Mereka yang kemudian membahas masalah ini dengan menyebutkan atau membandingkannya dengan sesuatu yang kesannya dari ana sendiri, atau dari apa yang kita dengar, seolah-olah mengesankan bahwa orang yang melakukan poligami itu berarti menzholimi akhawat. Jika hal ini kita dengar dari orang awam (umum) mungkin bisa kita katakan adalah sesuatu hal yang wajar karena mereka belum paham agama. Tapi jika kita dengar dari orang yang paham agama, apalagi ustadz, mungkin hanya karena beliau belum melaksanakannya, bisa jadi beliau memang tidak membutuhkan untuk melaksanakannya. Kita katakan, alhamdulillah untuk diri Anda sendiri, silahkan. Tapi jika sampai dikesankan bahwa orang yang melakukannya itu adalah orang yang hanya sekedar gagah-gagahan, atau sekedar mencoba kekuatan, atau mengesankan kurang pertimbangan. Subhanallah, ini adalah suatu hal yang tidak pantas kita nisbatkan kepada keburukan tersebut, ikhwan-ikhwan yang kita kenal mereka punya kebaikan, paling tidak, dalam melakukan secara umum dari pemahaman sunnah Rasulullah shallallahu ‘alaihi wa sallam yang disampaikan dalam kajian-kajian.
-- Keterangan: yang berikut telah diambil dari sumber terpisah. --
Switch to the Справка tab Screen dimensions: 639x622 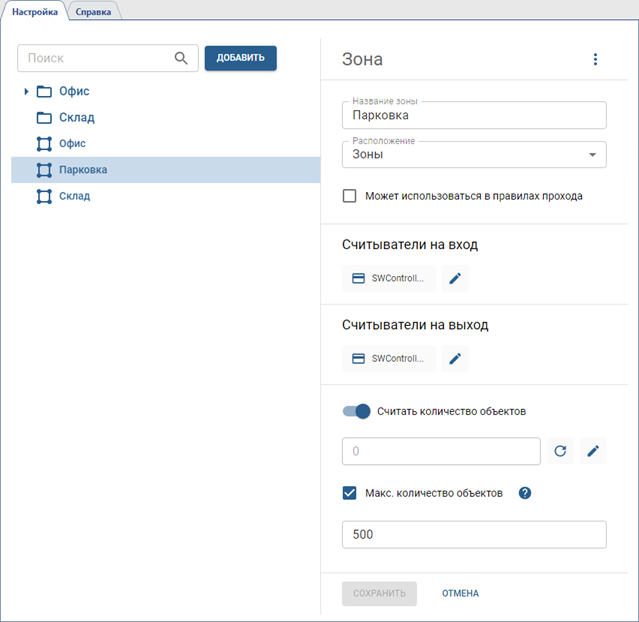click(x=94, y=11)

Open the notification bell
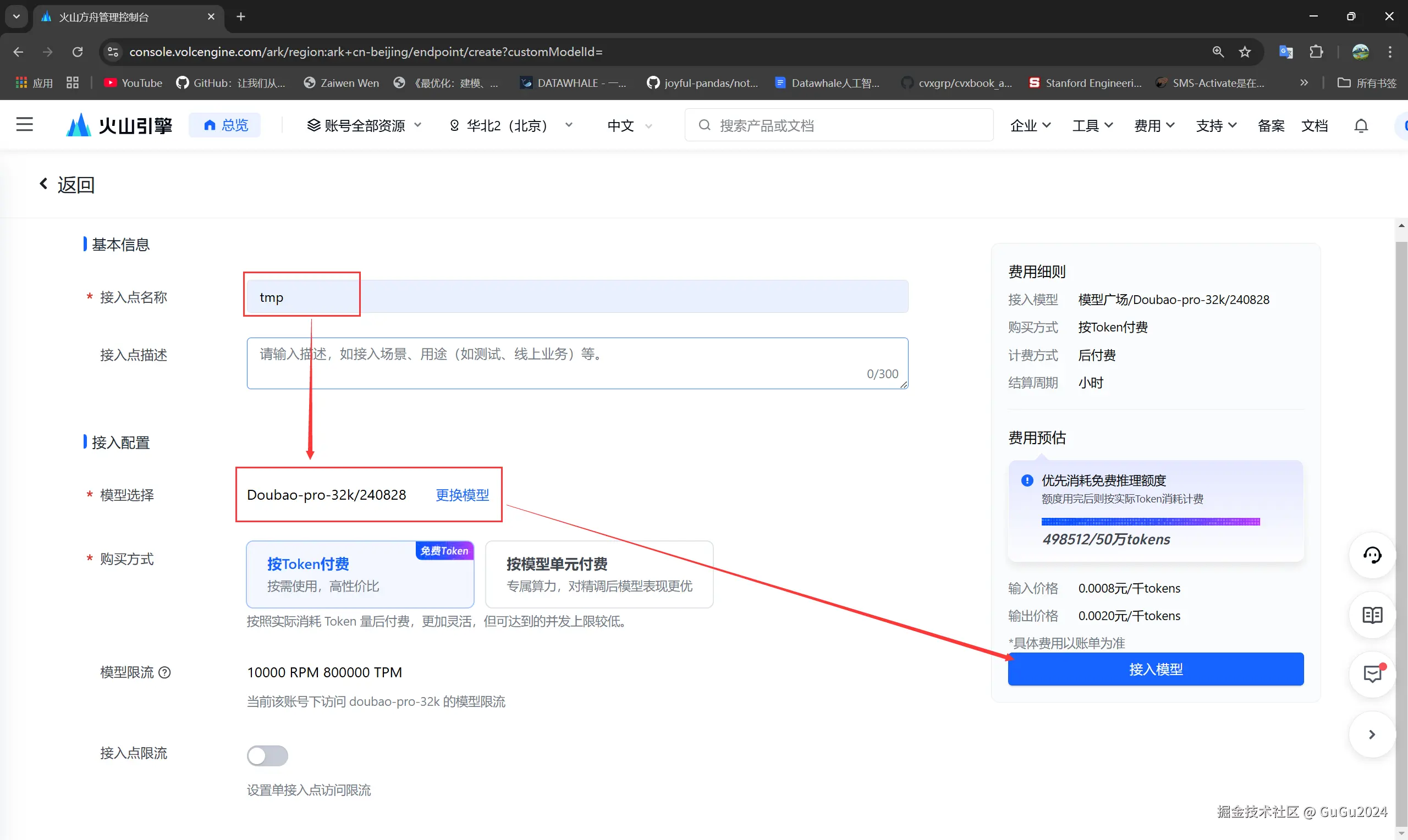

Ada juga yang membuat ketentuan dengan perhitungan matematika. Bila Anda menikah dengan satu wanita, penghasilannya 10 juta, kalau menikah lagi berarti penghasilannya harus 20 juta. Kalau tiga, nanti tambah lagi, harus 30 juta. Entah dari mana dalil yang diambil, yang jelas dibuat perhitungan seperti itu. Ini masalah pembagian warisa atau masalah apa? Sementara kalau orang punya anak, tidak ada syaratnya, seperti “Anda silahkan tambah anak sebanyak-banyaknya, penghasilannya seperti itu ya sudah, qana’ah saja.”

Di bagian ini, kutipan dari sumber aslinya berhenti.